Since stocks and commodities seem to take their cues from the U.S. dollar, many traders are trying to determine if the greenback’s rally is simply a technical bounce or a sign that investors are shunning risk.

PowerShares DB US Dollar Bullish (NYSEArca: UUP) was rising again Friday as oil and U.S. stocks dropped. The exchange traded fund, which follows the dollar’s movements against a basket of currencies, is on track for a gain of about 2% this week.

Meanwhile, CurrencyShares Euro Trust (NYSEArca: FXE) has been hit by fresh concerns over the sovereign-debt issues in Europe’s periphery.

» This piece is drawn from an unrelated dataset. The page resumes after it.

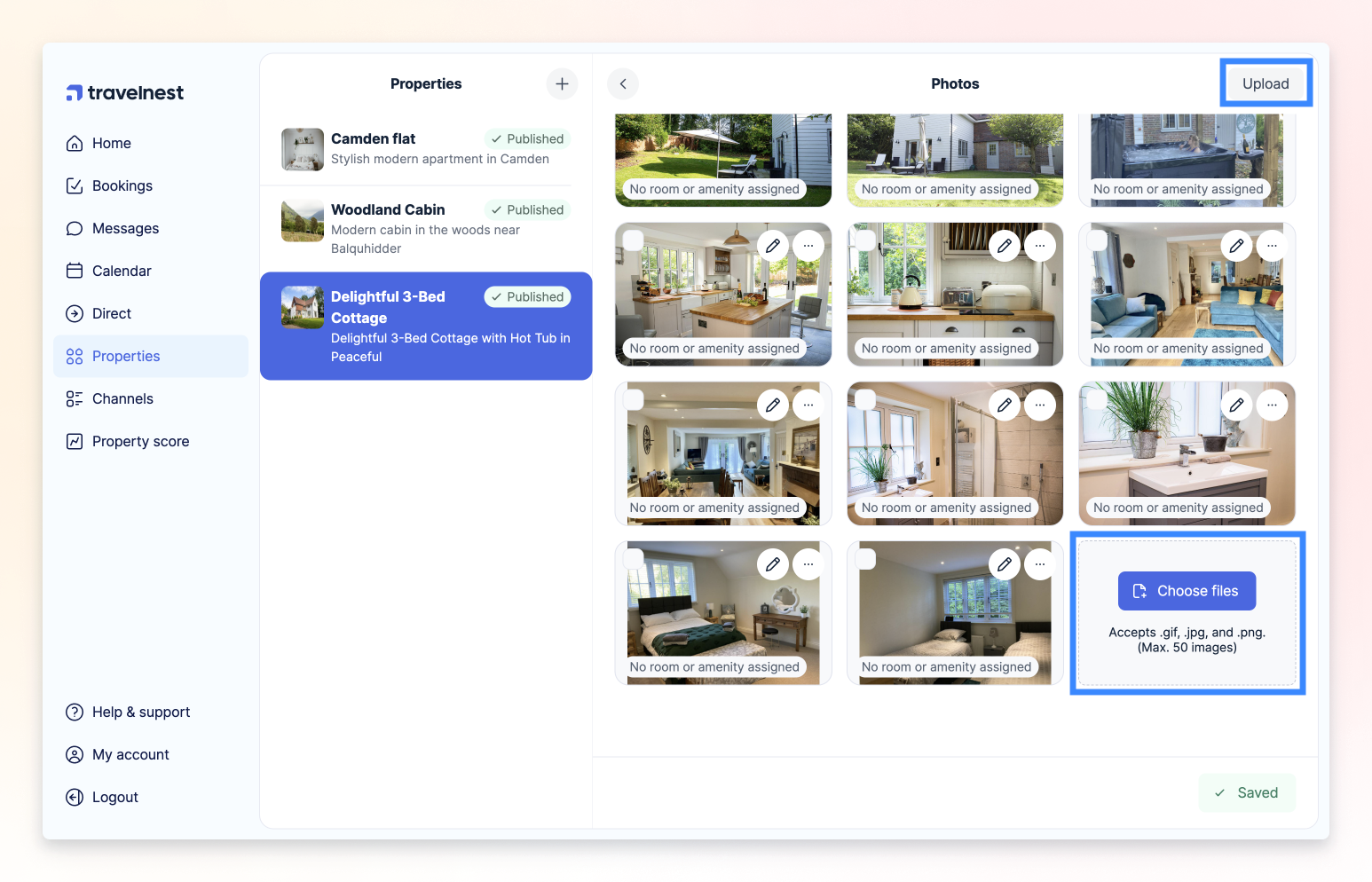Image resolution: width=1372 pixels, height=882 pixels.
Task: Open the Camden flat property
Action: tap(426, 149)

The dollar ETF found support just over a week ago, followed by the recent oversold bounce, says Tarquin Coe, technical analyst at Investors Intelligence.

However, the analyst suggests a trade that would profit from the dollar resuming its downtrend.

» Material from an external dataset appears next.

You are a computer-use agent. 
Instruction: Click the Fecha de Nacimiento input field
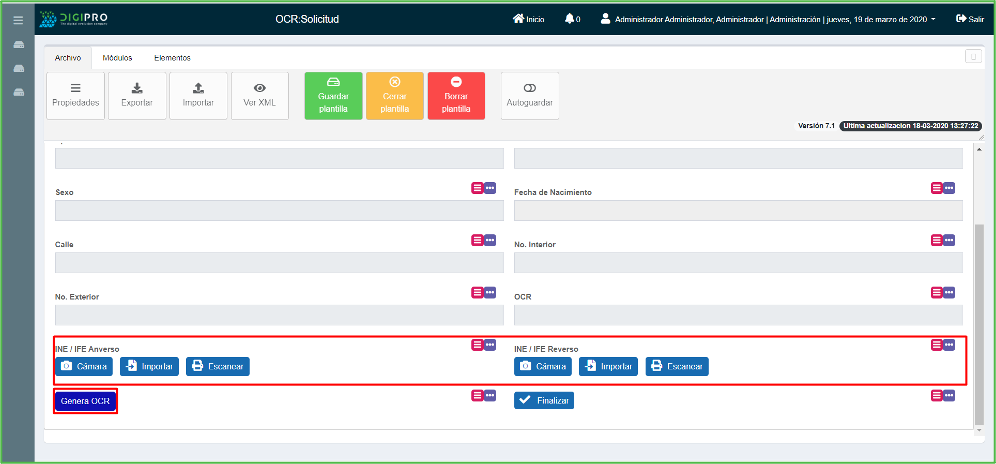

“Sentiment towards the dollar has … reversed sharply with many analysts now talking up the dollar in favor of the euro, with many citing the problems in Greece in their reasoning,” Coe wrote in a note to subscribers Friday. “Consequently, bearish sentiment has unwound sharply as have momentum indicators; as such the greenback is now primed to reassert its multi-month downtrend.”

To play a weaker buck, investors might consider the mirror image of the dollar ETF: PowerShares US Dollar Bearish (NYSEArca: UDN).

The ETF’s chart is “trading at rising channel support as well as its 50-day exponential moving average,” Coe notes.